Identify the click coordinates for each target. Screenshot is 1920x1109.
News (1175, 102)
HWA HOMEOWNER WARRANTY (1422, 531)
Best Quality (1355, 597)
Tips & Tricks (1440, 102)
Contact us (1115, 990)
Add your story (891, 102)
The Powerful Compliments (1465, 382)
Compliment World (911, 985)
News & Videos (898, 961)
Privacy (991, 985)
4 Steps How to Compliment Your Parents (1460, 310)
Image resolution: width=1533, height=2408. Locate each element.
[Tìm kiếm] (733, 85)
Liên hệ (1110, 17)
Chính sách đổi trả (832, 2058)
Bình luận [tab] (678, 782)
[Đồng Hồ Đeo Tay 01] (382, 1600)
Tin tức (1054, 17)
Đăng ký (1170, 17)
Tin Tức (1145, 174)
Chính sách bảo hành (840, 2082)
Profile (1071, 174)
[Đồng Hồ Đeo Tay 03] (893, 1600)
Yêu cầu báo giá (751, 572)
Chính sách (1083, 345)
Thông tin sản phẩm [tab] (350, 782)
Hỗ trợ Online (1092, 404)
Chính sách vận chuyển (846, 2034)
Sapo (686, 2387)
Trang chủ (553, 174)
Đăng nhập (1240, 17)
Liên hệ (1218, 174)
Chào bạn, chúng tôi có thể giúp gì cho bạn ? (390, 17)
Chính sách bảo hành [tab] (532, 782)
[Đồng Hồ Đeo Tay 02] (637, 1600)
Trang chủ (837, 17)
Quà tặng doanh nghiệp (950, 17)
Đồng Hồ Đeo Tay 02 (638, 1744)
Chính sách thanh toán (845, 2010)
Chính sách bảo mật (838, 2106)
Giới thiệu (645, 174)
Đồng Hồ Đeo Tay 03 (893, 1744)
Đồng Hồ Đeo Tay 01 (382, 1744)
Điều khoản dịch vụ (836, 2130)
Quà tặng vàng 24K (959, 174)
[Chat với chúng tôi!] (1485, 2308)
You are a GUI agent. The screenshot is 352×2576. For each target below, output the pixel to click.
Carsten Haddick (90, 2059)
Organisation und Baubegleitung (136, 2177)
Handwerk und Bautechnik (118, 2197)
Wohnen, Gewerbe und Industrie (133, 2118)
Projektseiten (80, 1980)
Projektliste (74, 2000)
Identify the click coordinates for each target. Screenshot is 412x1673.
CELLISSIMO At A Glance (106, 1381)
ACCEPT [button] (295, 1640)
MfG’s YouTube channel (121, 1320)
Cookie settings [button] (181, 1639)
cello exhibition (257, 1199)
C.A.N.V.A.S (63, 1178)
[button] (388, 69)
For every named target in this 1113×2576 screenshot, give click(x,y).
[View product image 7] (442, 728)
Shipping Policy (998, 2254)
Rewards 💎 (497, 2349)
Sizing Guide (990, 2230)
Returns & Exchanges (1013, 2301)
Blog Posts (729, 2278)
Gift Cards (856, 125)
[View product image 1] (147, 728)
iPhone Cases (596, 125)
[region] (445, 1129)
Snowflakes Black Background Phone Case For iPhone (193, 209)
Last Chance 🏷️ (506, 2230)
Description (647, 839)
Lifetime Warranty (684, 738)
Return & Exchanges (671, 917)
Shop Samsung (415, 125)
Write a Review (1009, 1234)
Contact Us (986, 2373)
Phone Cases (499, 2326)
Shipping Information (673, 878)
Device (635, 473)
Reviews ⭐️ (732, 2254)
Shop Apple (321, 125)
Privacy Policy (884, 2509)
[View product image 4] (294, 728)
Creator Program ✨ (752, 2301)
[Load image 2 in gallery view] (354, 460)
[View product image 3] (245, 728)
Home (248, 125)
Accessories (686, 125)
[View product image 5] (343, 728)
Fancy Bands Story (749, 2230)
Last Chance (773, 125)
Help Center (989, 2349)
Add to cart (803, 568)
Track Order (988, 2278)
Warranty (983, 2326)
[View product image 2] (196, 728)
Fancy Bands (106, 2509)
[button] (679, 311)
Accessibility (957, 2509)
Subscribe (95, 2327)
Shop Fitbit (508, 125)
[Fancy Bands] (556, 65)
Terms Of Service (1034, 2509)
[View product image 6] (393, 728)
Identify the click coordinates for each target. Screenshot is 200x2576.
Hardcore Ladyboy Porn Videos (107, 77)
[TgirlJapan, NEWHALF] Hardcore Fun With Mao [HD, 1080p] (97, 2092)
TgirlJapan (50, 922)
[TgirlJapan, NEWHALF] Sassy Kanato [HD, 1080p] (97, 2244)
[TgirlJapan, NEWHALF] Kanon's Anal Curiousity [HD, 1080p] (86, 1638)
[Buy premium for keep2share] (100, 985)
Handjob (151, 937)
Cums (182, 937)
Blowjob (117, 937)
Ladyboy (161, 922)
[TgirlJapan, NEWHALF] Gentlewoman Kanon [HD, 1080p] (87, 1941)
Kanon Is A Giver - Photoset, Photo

— TASK OBJECTIVE —
Please reproduce, exactly as they appear above, the lines from the line containing "You are a GUI" up to and including the line containing "Fancy Bands (106, 2509)".

— ANSWER BOX —
You are a GUI agent. The screenshot is 352×2576. For each target below, output the pixel to click.
Carsten Haddick (90, 2059)
Organisation und Baubegleitung (136, 2177)
Handwerk und Bautechnik (118, 2197)
Wohnen, Gewerbe und Industrie (133, 2118)
Projektseiten (80, 1980)
Projektliste (74, 2000)
Identify the click coordinates for each target. Screenshot is 412x1673.
CELLISSIMO At A Glance (106, 1381)
ACCEPT [button] (295, 1640)
MfG’s YouTube channel (121, 1320)
Cookie settings [button] (181, 1639)
cello exhibition (257, 1199)
C.A.N.V.A.S (63, 1178)
[button] (388, 69)
For every named target in this 1113×2576 screenshot, give click(x,y).
[View product image 7] (442, 728)
Shipping Policy (998, 2254)
Rewards 💎 (497, 2349)
Sizing Guide (990, 2230)
Returns & Exchanges (1013, 2301)
Blog Posts (729, 2278)
Gift Cards (856, 125)
[View product image 1] (147, 728)
iPhone Cases (596, 125)
[region] (445, 1129)
Snowflakes Black Background Phone Case For iPhone (193, 209)
Last Chance 🏷️ (506, 2230)
Description (647, 839)
Lifetime Warranty (684, 738)
Return & Exchanges (671, 917)
Shop Samsung (415, 125)
Write a Review (1009, 1234)
Contact Us (986, 2373)
Phone Cases (499, 2326)
Shipping Information (673, 878)
Device (635, 473)
Reviews ⭐️ (732, 2254)
Shop Apple (321, 125)
Privacy Policy (884, 2509)
[View product image 4] (294, 728)
Creator Program ✨ (752, 2301)
[Load image 2 in gallery view] (354, 460)
[View product image 3] (245, 728)
Home (248, 125)
Accessories (686, 125)
[View product image 5] (343, 728)
Fancy Bands Story (749, 2230)
Last Chance (773, 125)
Help Center (989, 2349)
Add to cart (803, 568)
Track Order (988, 2278)
Warranty (983, 2326)
[View product image 2] (196, 728)
Fancy Bands (106, 2509)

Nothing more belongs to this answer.